Now that we've gone over the basics of creating and manipulating objects in `R`, we're going to run through the basics of data manipulation and visualization with the `tidyverse`. Before we move on to that topic, let's address **any questions**.
## PSA: not-knowing is normal!
Above, I mentioned "help files". How do we get help when we (inevitably) run into problems in R? There are a couple steps you will find helpful in the future:
1. Look up the help file for whatever you're doing. Do this by using the syntax `?<search item>` (for example `?c` gets help on the vector command) as a shortcut on the console.
2. Search the help files for a term you think is related. Can't remember the command for making a sequence of integers? Go to the "Help" pane in RStudio and search in the search box for "sequence". See if some of the top results get you what you need.
3. The internet. Seriously. I am not kidding even a little bit. R has one of the most active and (surprisingly) helpful user communities I've ever encountered. Try going to google and searching for "How do I make a sequence of numbers in R?" You will find quite a bit of useful help. I find the following sites particularly helpful
1. [Stack Overflow](https://stackoverflow.com/questions/tagged/r)
2. [Cross Validated/Stack Exchange](https://stats.stackexchange.com/questions/tagged/r)

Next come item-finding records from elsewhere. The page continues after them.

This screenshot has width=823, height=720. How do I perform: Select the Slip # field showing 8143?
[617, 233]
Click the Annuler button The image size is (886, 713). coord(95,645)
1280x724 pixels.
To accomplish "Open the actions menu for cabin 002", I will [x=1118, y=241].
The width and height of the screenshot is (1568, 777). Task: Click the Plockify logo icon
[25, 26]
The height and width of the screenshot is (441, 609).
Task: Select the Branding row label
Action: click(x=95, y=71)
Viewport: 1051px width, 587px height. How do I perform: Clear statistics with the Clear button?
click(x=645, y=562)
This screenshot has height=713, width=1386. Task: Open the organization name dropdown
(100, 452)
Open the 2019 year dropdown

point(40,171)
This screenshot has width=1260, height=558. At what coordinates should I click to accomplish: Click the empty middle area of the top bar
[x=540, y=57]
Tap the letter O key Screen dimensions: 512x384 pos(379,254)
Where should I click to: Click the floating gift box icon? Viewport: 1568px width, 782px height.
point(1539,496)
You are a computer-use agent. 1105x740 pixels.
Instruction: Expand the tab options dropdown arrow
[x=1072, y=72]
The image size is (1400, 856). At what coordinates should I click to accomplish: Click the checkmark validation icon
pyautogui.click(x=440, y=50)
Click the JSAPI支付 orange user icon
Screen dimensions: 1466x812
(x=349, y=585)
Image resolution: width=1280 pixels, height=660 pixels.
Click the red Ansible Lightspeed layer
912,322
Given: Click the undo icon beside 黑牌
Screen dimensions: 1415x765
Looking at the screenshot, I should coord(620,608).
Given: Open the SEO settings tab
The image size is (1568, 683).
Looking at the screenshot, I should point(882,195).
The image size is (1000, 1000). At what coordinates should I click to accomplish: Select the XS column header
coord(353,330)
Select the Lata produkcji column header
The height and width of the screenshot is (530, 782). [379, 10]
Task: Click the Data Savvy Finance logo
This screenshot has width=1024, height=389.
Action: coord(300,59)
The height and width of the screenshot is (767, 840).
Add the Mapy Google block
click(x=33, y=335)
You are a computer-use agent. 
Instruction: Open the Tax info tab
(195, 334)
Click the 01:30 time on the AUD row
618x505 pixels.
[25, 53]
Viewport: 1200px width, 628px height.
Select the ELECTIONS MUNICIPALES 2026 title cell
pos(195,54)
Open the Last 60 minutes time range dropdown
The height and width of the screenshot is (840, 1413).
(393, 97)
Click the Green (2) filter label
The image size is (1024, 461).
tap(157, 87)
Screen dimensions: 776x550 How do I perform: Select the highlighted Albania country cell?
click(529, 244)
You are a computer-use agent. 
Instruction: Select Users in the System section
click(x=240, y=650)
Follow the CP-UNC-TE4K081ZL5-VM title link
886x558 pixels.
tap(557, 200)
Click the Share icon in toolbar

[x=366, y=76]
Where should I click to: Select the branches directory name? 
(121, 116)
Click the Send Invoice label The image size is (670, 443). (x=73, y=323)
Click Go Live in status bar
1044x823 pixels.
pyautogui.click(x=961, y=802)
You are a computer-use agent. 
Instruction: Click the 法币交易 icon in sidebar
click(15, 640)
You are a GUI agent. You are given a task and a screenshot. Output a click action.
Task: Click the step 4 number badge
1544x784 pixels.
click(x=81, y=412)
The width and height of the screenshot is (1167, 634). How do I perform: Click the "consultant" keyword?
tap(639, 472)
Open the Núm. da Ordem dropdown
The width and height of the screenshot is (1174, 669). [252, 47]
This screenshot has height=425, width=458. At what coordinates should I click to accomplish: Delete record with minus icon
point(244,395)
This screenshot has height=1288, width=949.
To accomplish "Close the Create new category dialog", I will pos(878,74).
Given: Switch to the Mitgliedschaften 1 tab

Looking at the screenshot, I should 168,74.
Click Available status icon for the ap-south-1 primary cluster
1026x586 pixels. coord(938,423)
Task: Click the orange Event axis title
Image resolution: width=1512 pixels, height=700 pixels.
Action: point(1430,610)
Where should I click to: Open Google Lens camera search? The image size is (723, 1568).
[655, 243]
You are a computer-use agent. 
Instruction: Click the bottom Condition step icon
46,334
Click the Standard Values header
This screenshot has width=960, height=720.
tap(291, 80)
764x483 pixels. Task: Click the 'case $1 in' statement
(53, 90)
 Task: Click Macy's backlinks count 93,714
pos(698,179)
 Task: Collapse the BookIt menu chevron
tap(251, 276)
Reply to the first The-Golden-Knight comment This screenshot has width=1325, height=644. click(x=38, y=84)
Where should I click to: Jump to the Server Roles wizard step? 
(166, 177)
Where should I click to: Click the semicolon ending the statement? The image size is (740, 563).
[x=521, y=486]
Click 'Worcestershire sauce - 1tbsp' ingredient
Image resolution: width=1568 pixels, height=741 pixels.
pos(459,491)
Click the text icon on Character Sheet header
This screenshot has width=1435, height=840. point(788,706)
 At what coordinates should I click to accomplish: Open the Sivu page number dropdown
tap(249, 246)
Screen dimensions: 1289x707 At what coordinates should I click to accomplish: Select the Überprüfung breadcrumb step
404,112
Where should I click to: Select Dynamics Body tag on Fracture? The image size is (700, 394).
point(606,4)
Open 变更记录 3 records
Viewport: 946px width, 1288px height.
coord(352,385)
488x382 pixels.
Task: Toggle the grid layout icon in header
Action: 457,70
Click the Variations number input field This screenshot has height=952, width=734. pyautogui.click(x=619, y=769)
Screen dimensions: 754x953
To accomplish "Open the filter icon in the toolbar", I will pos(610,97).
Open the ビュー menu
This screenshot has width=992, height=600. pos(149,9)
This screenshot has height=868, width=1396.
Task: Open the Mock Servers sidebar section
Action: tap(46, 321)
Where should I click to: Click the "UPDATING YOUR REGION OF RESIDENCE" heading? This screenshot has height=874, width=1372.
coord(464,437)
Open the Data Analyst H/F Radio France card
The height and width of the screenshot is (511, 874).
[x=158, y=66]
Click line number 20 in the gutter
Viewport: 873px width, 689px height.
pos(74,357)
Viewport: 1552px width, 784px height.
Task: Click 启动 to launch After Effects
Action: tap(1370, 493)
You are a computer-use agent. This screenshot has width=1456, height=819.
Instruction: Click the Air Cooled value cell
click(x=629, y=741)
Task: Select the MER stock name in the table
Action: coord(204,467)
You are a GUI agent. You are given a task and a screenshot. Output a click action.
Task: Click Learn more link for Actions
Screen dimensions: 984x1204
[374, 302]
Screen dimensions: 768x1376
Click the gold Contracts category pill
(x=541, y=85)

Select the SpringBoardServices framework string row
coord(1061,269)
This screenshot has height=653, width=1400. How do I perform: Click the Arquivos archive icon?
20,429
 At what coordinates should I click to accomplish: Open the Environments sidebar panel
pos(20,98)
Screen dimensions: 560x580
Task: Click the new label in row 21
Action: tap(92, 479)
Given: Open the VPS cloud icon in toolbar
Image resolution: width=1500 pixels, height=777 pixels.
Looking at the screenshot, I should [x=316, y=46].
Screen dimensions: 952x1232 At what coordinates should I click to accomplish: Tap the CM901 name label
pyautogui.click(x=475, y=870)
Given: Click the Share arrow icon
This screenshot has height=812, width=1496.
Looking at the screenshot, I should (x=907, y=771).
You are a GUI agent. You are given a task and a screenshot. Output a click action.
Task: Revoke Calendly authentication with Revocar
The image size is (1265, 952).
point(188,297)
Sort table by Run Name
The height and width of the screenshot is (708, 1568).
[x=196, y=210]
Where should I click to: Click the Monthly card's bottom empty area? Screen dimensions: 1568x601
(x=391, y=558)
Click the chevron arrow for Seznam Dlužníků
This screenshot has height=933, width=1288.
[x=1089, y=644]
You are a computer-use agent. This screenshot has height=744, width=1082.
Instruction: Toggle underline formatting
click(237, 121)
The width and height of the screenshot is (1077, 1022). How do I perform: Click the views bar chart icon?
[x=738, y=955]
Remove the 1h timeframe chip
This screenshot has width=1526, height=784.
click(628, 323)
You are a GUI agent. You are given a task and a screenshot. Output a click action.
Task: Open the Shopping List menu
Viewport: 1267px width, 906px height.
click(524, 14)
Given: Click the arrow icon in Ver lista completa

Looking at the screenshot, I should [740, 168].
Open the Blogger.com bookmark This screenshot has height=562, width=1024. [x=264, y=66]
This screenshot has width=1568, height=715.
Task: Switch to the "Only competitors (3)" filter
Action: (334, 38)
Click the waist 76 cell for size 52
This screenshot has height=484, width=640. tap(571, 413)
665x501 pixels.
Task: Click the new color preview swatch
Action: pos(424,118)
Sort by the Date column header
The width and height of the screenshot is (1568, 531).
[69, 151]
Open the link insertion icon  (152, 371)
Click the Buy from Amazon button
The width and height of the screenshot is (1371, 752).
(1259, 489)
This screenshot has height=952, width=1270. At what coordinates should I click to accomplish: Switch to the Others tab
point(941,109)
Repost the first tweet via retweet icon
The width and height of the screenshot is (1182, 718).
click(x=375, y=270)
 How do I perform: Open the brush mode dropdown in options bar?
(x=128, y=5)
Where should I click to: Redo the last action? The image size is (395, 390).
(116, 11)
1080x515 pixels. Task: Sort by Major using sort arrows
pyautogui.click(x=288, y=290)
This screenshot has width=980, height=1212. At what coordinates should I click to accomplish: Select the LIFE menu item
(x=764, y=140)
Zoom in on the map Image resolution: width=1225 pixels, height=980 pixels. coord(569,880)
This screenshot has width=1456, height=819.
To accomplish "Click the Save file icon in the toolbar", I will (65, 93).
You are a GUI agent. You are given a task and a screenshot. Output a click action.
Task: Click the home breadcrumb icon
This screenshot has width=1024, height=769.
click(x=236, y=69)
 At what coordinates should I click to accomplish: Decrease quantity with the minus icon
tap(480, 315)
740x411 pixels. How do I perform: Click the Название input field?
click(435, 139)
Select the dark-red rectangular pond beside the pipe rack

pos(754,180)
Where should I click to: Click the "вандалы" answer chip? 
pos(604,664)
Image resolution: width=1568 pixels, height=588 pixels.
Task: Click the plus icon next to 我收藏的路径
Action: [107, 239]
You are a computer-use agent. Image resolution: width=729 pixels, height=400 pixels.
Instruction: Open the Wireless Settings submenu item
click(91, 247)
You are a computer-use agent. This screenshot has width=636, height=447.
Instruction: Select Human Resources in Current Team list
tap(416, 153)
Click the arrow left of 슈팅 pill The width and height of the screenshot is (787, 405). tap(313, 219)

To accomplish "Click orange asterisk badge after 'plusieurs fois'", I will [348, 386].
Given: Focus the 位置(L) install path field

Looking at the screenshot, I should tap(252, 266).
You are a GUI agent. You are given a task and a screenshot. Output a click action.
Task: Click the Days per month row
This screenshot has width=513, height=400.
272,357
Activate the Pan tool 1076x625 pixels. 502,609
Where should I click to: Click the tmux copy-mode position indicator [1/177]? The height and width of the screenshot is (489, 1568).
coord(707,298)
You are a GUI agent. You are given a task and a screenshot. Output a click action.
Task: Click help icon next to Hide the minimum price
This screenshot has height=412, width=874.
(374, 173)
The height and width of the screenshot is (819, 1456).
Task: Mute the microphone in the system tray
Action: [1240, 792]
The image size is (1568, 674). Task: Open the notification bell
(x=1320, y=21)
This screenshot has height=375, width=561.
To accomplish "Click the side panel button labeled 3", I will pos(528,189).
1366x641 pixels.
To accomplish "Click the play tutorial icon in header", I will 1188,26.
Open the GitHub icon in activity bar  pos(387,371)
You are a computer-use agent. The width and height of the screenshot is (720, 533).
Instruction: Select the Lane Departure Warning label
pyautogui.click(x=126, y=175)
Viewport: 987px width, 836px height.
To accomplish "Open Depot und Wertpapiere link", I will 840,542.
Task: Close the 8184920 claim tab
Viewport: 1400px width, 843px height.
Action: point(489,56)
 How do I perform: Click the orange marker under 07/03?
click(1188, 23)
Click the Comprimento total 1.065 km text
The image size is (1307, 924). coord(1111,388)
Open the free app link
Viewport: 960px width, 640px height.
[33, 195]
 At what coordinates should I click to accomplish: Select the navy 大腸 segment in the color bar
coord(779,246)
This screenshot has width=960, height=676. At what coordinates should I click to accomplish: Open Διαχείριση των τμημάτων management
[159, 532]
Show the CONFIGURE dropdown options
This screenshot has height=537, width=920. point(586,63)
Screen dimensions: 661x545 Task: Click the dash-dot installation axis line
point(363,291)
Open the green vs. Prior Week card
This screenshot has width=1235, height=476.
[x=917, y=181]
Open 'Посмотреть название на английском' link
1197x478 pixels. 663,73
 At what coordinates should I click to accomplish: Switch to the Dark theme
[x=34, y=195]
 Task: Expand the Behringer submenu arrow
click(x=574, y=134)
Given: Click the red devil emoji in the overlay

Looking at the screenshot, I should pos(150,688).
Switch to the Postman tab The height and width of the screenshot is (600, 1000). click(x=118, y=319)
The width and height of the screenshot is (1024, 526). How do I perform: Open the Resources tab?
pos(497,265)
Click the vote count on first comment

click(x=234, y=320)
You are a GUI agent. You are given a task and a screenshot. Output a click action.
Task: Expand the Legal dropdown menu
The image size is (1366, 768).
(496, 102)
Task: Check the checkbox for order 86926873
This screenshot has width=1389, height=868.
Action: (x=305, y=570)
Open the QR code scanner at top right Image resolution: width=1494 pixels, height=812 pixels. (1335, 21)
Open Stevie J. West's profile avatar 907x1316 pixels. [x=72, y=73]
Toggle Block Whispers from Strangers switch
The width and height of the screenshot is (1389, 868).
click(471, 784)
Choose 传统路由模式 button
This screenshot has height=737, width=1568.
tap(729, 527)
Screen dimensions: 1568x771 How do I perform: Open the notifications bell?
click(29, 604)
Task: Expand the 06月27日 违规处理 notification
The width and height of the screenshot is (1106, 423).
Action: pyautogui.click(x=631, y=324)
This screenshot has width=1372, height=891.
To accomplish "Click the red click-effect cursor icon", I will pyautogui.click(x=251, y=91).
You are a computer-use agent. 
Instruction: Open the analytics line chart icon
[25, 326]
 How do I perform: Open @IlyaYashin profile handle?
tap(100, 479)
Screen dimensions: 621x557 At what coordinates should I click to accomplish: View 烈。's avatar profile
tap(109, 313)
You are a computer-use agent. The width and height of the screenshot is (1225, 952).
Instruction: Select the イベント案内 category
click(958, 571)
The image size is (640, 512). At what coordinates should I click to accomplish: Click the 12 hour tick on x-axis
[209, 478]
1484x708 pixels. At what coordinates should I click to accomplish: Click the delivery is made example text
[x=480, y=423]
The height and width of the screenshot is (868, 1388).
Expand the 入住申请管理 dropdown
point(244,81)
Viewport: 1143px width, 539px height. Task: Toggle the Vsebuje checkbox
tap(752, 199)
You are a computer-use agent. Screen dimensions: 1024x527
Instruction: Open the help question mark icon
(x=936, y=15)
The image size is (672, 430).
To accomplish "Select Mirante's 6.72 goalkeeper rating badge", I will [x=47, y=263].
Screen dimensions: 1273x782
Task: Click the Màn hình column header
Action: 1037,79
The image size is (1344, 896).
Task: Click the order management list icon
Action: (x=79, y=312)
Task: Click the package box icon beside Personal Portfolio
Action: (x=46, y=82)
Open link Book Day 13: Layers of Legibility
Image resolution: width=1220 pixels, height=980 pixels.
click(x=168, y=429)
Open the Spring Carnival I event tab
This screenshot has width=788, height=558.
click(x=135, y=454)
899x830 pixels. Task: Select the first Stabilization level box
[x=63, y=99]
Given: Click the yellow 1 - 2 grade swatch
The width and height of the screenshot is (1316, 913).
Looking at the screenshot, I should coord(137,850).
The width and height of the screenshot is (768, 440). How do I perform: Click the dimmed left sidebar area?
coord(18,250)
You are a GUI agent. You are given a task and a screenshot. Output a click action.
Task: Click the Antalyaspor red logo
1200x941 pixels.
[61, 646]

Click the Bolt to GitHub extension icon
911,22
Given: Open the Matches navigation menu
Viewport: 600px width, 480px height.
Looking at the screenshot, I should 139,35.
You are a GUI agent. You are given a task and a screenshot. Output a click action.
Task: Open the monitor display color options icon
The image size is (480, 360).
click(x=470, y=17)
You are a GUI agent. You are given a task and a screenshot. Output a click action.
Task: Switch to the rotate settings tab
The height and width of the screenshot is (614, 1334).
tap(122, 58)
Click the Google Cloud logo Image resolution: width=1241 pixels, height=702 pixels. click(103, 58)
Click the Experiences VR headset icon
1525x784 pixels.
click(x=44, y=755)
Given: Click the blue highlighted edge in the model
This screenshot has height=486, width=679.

3. Seriously, [Google will get you most of the way to helpful answers](https://is.gd/80V5zF) for many basic R questions.
We may come back to this, but I want to emphasize that **looking up help is normal**. I do it all the time. Learning to ask questions in helpful ways, how to quickly parse the information you find, and how to slightly alter the answers to suit your particular situation are key skills.